A Cambridge University scientist says her research lab has used stem cells to create a human embryo that developed past day 14. If confirmed, the technique could lead to breakthroughs for treating everything from fertility problems to genetic disorders.
The challenge: We can’t see what’s happening in the womb during the earliest stages of pregnancy, but by studying donated embryos in the lab, scientists have made valuable discoveries into infertility, the causes of miscarriages, and more.
The important developmental period between days 14 and 28 is largely a mystery.
There aren’t enough donor embryos to meet the demand, though, so researchers have started making human embryo models, usually from stem cells, to help close the gap. These aren’t identical to “natural” embryos, though, and they can’t develop indefinitely — a model created at Monash University, for example, could only mimic the first 10 days after fertilization.
As for how long scientists could develop donor embryos in the lab, we don’t actually know — until recently, ethical guidelines have strictly forbidden cultivation past day 14. That has left the important developmental period between days 14 and 28 largely a mystery.
Faux human embryo: Developmental biologist Magdalena Żernicka-Goetz has now announced that her Cambridge-Caltech lab has used stem cells to create human embryo models that survived just past what would be day 14 for a natural embryo, according to a report by the Guardian.
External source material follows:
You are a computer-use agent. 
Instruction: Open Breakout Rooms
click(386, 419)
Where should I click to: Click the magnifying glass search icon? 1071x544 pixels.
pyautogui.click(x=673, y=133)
“It’s beautiful and created entirely from embryonic stem cells,” Żernicka-Goetz told the Guardian before announcing the breakthrough during a plenary address at the International Society for Stem Cell Research’s annual meeting in Boston on June 14.
The big picture: Żernicka-Goetz’s team has yet to publish anything on their research, which makes it hard to say just how scientifically significant it may be — we still don’t know exactly how closely the embryo models mimic a natural human embryo, for example.
If the team has found a way to create embryo models that are identical (or close) to a natural human embryo and can develop for up to 14 days, they could potentially supply breakthrough scientific research.
If the embryo models can continue maturing in the lab beyond 14 days, they could give researchers an opportunity to see into that important stage of development — but whether they’d be able to take advantage of that opportunity isn’t yet clear.
“Unlike human embryos arising from [IVF], where there is an established legal framework, there are currently no clear regulations governing stem cell-derived models of human embryos,” said James Briscoe, a senior group leader at the Francis Crick Institute, who wasn’t involved in the research.
According to Briscoe, there is now an “urgent need” for such a framework.
“It is important that research and researchers in this area proceed cautiously, carefully, and transparently,” he continued. “The danger is that missteps or unjustified claims will have a chilling effect on the public and policymakers. This would be a major setback for the field.”